Trends encompassing the overall metabolome were highlighted with a robust principal component analysis (rPCA) model, according to Hubert (Hubert et al., 2005). For this purpose, we employed the PcaHubert algorithm implemented in the rrcov package of the R computational platform. The main features of the rPCA are summarized by a scoreplot and a correlation plot. The former represents the samples in the principal components (PCs) space, so that it evidences the overall structure of the data. The latter reports the correlations between the concentration of each variable and the PCs, so that it highlights the molecules mostly determining the structure of the data. Correlation between each molecule’s importance over PCs and its concentration were assessed according to Pearson.

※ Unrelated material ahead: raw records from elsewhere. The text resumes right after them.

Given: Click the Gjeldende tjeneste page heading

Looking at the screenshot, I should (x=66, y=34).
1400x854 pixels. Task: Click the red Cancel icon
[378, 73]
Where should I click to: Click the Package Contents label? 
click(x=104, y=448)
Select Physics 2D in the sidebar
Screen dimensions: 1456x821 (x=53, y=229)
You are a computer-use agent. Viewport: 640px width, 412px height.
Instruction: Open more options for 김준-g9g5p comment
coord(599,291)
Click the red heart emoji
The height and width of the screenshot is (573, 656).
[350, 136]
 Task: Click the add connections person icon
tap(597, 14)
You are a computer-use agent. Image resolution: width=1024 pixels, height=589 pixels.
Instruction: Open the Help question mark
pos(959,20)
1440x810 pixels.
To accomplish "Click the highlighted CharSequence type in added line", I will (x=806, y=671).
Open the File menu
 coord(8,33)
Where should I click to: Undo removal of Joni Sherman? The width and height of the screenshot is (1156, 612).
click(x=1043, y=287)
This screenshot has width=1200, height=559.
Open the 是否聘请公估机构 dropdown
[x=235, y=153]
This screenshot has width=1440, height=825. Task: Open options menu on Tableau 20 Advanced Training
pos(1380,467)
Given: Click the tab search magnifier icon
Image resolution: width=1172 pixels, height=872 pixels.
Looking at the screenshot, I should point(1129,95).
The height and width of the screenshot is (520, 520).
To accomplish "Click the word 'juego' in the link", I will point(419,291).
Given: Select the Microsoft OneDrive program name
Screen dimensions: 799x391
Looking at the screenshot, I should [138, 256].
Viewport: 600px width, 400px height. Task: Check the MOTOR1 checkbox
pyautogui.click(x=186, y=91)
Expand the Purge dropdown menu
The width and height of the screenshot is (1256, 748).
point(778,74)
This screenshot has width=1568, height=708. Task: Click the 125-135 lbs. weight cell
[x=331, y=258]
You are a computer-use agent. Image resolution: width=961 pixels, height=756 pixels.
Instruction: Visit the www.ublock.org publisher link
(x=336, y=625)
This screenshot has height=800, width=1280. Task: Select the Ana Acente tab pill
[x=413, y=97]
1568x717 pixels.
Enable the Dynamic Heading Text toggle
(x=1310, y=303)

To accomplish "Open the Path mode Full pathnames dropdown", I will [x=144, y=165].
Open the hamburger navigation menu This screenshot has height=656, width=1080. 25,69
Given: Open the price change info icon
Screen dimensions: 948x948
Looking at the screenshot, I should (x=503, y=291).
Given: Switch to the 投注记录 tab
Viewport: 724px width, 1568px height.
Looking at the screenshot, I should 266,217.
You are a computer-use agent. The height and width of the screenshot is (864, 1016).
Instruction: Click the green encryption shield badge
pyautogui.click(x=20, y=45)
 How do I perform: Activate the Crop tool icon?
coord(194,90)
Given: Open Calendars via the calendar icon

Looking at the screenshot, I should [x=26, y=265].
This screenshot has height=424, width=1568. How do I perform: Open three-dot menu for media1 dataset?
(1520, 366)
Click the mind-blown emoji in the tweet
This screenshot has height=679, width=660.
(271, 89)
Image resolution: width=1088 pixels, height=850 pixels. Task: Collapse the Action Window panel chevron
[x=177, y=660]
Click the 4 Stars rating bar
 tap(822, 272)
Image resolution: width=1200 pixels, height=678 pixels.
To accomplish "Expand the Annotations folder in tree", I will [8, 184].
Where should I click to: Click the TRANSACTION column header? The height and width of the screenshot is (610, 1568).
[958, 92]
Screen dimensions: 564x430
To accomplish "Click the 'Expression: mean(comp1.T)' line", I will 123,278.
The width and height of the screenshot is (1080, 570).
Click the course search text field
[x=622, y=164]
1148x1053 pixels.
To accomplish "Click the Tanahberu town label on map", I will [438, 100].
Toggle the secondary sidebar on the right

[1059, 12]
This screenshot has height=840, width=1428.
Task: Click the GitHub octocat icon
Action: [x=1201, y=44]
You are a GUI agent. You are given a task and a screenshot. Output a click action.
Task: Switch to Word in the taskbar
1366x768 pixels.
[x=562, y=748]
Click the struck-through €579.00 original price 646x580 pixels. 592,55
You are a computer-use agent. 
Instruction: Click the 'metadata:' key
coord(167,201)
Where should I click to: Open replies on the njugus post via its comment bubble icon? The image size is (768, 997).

Data Availability Statement
Raw metabolomic data are available as a Supplementary material (Supplementary Data Sheet S1).
Results
Study Population
A total of 64 Caucasian pregnant women with a mean age of 31.1 ± 4.9 years (min-max: 21–44) completed the study. In addition, 10 women (mean age: 33.2 ± 7.3 years; min-max: 23–41) who had a spontaneous miscarriage at the first trimester of pregnancy (gestational age: 11–13 weeks) were also included (see specific paragraph below).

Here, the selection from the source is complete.